終戦から78年が経つまでに、千玄室氏が訪れた国は70カ国以上に上ります。彼が作った茶室では、遠くウクライナの人々さえも心安らぐひとときを過ごしました。2023年4月に100歳を迎えた彼は、「丸いお茶の中にグリーンが入っている、それが地球だ」と語り、地球の緑がすべての人々を潤しているように、争いのない世界こそが真の平和であり、文の力こそがそれを実現できるという強いメッセージを発信し続けています。

IV. 茶道の奥深さに触れる:裏千家「風炉・薄茶点前」の基本

茶道裏千家の「風炉・薄茶点前」は、客をもてなす精神が込められた美しい一連の動作です。

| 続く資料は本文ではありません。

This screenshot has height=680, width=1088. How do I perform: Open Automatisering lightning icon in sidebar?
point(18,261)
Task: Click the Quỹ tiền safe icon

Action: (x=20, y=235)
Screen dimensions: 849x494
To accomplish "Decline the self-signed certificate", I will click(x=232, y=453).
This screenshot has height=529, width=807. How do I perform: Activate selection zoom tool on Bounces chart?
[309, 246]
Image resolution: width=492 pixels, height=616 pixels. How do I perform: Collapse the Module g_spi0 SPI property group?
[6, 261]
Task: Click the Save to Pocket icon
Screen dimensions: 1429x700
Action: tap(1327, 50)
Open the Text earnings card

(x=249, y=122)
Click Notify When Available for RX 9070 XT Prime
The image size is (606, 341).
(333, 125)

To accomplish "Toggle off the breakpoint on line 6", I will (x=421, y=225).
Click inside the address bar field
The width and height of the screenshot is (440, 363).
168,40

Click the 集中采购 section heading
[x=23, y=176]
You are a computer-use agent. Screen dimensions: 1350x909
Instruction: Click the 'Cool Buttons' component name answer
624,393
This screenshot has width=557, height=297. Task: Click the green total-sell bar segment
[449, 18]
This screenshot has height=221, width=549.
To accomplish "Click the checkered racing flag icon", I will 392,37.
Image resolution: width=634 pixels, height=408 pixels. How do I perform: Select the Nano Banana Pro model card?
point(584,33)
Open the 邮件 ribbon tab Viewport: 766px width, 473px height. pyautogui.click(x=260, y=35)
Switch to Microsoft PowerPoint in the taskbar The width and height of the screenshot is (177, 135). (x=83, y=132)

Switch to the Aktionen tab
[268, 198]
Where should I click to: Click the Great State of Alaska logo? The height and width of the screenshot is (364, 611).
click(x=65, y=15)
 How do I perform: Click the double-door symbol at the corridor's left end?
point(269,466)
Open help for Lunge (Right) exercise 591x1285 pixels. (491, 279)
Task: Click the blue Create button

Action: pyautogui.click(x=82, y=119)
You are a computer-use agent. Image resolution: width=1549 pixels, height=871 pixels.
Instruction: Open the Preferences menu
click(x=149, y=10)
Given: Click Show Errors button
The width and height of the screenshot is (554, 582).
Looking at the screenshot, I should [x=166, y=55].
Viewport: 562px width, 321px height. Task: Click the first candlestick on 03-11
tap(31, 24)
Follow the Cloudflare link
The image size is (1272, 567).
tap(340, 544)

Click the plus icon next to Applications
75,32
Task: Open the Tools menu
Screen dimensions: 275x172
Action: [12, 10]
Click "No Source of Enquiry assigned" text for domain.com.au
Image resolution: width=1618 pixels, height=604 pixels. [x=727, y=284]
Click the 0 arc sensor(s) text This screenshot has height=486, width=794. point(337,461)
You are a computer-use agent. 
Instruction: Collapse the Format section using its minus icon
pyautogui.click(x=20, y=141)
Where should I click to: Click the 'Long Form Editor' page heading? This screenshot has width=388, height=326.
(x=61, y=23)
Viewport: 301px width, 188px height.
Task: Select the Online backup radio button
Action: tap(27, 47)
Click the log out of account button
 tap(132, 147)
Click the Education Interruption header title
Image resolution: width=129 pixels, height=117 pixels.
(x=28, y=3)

  • 点前座の準備と心構え: まず、水差しを立て、一礼をして点前座に進み、風炉の右側に置きます。次に棗と建水を持ち出し、棗を水差しの手前に置き合わせます。杓を構え、蓋置を膝前、少し向こう側に置いた後、建水を上げて居住まいを正し、一呼吸置きます。
  • 道具の清め方: 茶筅を膝前少し向こう側に置き、棗を膝の間に置きます。袱紗をさばいて棗を清め、水差し正面の少し左側に置きます。袱紗をさばき直して茶杓を清め、棗の上に置きます。茶筅を棗の横に置き、点前座に弾きます。
  • お茶を点てる手順: 袱紗を指に挟み、杓を構えて釜の蓋を開けます。茶巾を取り、釜の蓋の上に置き、杓を持ち替え、湯を汲んで茶碗に入れます(沖柄杓)。茶筅通しをした後、茶筅を棗の横に戻し、茶巾で茶碗を拭きます。茶杓を取り、客に菓子を勧めます。茶杓を握り込み、棗の蓋を開けて茶を入れ、棗を戻し、茶杓を戻し、水指の蓋を開けます。水指のつまみを右手で取り、左手でその上を持ち、水指に水をかけます。杓を取り、湯を汲んで茶碗に入れ、残りの湯を釜に戻し、切り柄杓をします。茶筅を取り、茶を点ててから、茶筅を棗の横に戻します。
  • お客様への提供と拝見: 茶碗を右手で取り、左手のひらの上に乗せ、正面を客に向けて出します。客からの挨拶を受けたら、袱紗を腰につけます。茶碗が戻ったら、取り込み、湯を入れて沖柄杓します。湯を捨て、客から終いの挨拶を受け、改めて終いの挨拶をします。
  • 点前の締めくくりと水屋への下がり方: 杓を上から取り、水汲み、茶碗に入れ、終いの茶筅通しをします。杓を釜の上に、「引き柄杓」で戻します。茶筅を棗の横に戻し、茶碗を取り、水を捨てます。茶巾、茶筅を茶碗の中に戻し、茶杓を取り、建水を引き、袱紗をさばき、茶杓を清め、茶碗に伏せて少し左に置きます。その横に棗を置き、中閉めをします。袱紗を叩いて腰につけ、杓を上から取り、水汲み、釜に一杓し、構えた釜の蓋をし、杓を引きます。水指の蓋を閉めます。客から拝見の所望があれば受け、杓を建水に伏せて置き、蓋置を建水の後ろに置きます。茶碗を下げ、棗を持って客付に回り、膝前に置いて袱紗をさばいて清めます。袱紗を膝前に置き、棗の正面を正して出し、袱紗を腰につけます。点前座に戻り、茶杓を持ち、客付に回って茶杓を出します。点前座に戻り、杓、柄杓置きを持ち、膝下座に向き、建水を持ち、客付回りで水屋に下がります。建水を水屋に下げ、客は拝見物を見ます。茶碗を取り水屋に下がります。三つ足を持ち水屋に下がります。拝見物が戻る頃に茶道口に座ります。拝見物が戻ったら、拝見物の前に進み、一礼をして問答を受けます。問答が終わり、一礼をして棗と茶杓を取り、茶道口に下がります。茶道口に座り、杓と棗を立て付けに置き、一礼をして点前が完了します。

V. まとめ:茶道から学ぶ平和と共生の精神

千玄室氏の生涯は、戦争という極限の体験を乗り越え、茶道という文化の力で世界平和に貢献してきた普遍的な価値を示しています。茶道が育む「文」の精神は、争いのない共生の社会を築く上で、現代においても重要な役割を果たすことができるでしょう。